## Directions
Put the rows from the line with "Given: Click the Total column header" to the line with "tap(1701, 29)" into a numbered list, leaving out blank lines.

Entries from a dataset:
────────────────

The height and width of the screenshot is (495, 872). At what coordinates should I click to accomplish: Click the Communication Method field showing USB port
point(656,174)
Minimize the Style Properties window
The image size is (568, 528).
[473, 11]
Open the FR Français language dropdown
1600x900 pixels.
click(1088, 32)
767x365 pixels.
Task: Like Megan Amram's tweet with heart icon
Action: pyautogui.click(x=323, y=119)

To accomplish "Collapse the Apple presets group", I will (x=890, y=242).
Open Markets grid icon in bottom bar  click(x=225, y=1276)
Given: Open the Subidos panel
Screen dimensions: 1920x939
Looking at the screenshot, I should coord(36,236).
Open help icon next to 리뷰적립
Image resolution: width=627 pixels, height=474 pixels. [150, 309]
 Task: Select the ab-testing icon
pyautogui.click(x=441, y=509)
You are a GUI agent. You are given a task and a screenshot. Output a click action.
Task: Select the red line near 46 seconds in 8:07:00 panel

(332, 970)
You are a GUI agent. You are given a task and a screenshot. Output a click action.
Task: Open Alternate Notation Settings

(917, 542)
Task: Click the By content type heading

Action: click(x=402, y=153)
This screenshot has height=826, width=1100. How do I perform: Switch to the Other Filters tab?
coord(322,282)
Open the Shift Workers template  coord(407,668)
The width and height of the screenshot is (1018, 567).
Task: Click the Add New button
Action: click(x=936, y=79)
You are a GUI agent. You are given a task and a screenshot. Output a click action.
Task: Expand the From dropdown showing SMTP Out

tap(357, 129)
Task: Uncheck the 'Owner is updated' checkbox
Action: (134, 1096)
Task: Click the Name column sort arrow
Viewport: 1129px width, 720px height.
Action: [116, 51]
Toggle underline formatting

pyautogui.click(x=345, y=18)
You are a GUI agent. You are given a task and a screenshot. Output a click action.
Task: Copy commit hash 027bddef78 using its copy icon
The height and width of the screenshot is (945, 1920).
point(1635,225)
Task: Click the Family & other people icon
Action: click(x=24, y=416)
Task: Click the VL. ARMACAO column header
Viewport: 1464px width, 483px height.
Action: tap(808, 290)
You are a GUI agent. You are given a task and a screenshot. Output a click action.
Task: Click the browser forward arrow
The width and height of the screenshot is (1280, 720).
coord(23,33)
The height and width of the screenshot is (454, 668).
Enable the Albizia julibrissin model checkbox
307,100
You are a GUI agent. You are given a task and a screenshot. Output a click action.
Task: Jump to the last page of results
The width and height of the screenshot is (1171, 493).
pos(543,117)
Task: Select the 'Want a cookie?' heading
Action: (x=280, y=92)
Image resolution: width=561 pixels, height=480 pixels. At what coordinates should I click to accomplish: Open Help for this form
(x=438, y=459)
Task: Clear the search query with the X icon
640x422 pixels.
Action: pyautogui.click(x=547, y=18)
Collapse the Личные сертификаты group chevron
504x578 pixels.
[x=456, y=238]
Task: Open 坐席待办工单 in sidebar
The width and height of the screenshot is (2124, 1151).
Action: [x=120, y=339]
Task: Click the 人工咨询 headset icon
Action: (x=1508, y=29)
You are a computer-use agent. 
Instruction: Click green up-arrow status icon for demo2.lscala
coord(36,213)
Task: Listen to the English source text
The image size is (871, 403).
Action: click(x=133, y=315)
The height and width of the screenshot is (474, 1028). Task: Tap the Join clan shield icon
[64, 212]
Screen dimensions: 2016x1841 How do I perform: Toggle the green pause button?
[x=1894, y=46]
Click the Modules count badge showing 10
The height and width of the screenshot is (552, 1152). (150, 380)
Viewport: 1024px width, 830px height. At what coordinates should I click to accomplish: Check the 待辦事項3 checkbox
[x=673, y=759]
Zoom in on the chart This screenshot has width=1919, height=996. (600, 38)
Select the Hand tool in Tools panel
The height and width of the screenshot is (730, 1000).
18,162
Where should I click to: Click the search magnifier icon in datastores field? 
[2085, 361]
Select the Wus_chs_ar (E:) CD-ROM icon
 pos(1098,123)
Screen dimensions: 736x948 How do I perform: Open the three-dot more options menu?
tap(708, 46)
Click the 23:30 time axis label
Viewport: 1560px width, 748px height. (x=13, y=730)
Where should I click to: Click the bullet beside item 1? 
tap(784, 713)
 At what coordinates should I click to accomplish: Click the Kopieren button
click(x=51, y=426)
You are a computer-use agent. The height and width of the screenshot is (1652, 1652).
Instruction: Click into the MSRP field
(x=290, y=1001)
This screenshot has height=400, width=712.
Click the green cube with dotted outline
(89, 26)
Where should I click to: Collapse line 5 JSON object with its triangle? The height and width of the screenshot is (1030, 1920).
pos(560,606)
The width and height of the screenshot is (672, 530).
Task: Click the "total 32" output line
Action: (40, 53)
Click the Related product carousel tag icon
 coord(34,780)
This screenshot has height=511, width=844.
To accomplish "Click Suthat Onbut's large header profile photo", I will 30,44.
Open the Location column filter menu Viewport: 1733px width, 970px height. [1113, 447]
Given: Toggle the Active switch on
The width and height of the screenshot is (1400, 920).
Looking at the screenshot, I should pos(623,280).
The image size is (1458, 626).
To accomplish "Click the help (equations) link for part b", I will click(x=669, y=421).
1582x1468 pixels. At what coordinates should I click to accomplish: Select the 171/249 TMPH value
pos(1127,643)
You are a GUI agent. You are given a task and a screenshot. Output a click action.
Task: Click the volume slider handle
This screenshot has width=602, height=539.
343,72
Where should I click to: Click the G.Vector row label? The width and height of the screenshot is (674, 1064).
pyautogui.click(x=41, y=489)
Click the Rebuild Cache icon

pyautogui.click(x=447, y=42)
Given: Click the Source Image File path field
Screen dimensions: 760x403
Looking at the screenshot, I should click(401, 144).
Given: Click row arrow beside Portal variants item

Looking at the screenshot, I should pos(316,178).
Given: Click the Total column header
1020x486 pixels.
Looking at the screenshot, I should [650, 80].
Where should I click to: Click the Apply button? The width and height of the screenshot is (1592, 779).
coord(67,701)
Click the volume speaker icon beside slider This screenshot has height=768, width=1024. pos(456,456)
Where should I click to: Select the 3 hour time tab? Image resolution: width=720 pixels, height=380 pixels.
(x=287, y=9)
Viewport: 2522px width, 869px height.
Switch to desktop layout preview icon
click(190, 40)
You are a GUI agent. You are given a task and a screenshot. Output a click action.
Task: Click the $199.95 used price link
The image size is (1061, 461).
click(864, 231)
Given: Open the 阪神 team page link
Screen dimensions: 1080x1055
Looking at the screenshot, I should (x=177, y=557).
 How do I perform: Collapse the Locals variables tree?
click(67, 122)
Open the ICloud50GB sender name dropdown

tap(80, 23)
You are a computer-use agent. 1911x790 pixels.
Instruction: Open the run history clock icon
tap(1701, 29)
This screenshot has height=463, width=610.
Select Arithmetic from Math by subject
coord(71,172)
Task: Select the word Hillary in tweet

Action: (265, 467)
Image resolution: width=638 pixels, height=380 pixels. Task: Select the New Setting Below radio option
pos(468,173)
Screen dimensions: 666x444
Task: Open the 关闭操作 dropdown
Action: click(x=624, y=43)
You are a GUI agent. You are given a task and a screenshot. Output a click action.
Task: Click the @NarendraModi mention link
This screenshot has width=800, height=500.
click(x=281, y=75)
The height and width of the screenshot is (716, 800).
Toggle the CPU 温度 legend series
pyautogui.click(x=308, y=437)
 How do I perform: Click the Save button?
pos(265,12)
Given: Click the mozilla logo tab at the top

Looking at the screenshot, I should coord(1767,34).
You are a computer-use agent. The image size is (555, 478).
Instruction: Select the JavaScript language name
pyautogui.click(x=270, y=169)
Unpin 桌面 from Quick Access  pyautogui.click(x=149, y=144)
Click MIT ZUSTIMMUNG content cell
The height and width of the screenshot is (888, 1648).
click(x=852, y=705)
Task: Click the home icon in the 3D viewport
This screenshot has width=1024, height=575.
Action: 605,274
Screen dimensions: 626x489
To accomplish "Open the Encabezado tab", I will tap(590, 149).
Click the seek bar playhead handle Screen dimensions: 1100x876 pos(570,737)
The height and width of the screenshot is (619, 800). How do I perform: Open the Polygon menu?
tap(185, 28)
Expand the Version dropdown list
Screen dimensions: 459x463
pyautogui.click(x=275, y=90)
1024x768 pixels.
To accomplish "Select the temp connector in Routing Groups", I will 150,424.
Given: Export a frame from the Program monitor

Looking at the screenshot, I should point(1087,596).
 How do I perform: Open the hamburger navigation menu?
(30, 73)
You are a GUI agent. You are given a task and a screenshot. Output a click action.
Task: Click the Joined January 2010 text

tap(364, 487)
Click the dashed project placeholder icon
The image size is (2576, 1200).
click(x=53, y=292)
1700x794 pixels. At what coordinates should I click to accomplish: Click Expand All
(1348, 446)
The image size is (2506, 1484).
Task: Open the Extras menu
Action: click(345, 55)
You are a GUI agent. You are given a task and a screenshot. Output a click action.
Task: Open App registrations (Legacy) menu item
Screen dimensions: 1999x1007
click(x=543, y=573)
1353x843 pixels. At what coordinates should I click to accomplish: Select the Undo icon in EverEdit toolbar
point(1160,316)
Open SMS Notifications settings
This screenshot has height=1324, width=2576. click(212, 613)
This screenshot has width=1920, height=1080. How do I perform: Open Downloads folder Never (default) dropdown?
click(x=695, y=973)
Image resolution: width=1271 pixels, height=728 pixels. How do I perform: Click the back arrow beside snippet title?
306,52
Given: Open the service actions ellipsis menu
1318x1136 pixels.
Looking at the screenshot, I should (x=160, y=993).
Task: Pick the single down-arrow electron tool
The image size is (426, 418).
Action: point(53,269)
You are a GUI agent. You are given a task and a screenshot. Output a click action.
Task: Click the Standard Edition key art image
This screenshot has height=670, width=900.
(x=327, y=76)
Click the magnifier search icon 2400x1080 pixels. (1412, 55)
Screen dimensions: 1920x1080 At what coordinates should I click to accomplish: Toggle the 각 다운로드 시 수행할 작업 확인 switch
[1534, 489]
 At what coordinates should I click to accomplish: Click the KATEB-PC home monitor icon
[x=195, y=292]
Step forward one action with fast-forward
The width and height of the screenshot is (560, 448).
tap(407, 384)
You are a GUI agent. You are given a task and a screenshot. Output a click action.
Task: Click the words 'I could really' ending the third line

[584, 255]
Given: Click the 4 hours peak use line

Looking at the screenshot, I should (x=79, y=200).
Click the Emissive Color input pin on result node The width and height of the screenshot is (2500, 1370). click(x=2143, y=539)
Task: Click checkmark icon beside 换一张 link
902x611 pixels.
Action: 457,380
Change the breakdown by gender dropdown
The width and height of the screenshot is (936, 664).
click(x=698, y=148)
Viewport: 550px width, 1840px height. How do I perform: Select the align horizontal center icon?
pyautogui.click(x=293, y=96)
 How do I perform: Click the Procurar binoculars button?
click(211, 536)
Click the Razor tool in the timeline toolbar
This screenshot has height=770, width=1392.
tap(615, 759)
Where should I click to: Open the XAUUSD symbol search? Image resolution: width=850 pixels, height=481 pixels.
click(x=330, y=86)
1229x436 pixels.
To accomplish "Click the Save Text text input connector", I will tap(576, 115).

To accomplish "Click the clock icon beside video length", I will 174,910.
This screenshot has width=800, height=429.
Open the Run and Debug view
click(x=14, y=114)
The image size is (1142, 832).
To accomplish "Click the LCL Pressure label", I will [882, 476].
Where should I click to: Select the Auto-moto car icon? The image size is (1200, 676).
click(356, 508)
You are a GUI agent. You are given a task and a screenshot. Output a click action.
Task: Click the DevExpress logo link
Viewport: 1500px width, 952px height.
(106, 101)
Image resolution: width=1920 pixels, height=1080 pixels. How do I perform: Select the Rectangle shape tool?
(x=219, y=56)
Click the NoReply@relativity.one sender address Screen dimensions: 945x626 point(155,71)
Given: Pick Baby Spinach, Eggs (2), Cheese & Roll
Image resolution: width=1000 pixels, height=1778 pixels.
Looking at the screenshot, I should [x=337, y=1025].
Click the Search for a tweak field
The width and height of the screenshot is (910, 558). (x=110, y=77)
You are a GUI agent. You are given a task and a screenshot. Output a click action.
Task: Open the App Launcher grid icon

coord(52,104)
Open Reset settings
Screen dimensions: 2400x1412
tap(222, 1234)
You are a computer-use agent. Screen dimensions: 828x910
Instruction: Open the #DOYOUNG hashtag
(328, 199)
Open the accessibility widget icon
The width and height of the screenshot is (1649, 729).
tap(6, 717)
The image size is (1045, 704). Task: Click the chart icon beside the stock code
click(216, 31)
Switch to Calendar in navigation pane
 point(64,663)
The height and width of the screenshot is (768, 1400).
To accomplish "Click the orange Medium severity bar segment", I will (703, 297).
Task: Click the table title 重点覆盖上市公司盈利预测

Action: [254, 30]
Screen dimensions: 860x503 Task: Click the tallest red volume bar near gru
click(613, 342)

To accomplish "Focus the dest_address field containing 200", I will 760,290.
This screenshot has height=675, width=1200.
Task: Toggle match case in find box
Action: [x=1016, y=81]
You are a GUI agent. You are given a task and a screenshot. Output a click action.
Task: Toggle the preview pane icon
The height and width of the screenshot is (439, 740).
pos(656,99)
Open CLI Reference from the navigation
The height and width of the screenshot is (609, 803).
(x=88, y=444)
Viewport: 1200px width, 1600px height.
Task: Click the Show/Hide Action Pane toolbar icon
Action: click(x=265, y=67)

────────────────

## Solution for this task
1. Given: Click the Total column header
2. 1020x486 pixels.
3. Looking at the screenshot, I should [650, 80].
4. Where should I click to: Click the Apply button? The width and height of the screenshot is (1592, 779).
5. coord(67,701)
6. Click the volume speaker icon beside slider This screenshot has height=768, width=1024. pos(456,456)
7. Where should I click to: Select the 3 hour time tab? Image resolution: width=720 pixels, height=380 pixels.
8. (x=287, y=9)
9. Viewport: 2522px width, 869px height.
10. Switch to desktop layout preview icon
11. click(190, 40)
12. You are a GUI agent. You are given a task and a screenshot. Output a click action.
13. Task: Click the $199.95 used price link
14. The image size is (1061, 461).
15. click(864, 231)
16. Given: Open the 阪神 team page link
17. Screen dimensions: 1080x1055
18. Looking at the screenshot, I should (x=177, y=557).
19.  How do I perform: Collapse the Locals variables tree?
20. click(67, 122)
21. Open the ICloud50GB sender name dropdown
22. tap(80, 23)
23. You are a computer-use agent. 1911x790 pixels.
24. Instruction: Open the run history clock icon
25. tap(1701, 29)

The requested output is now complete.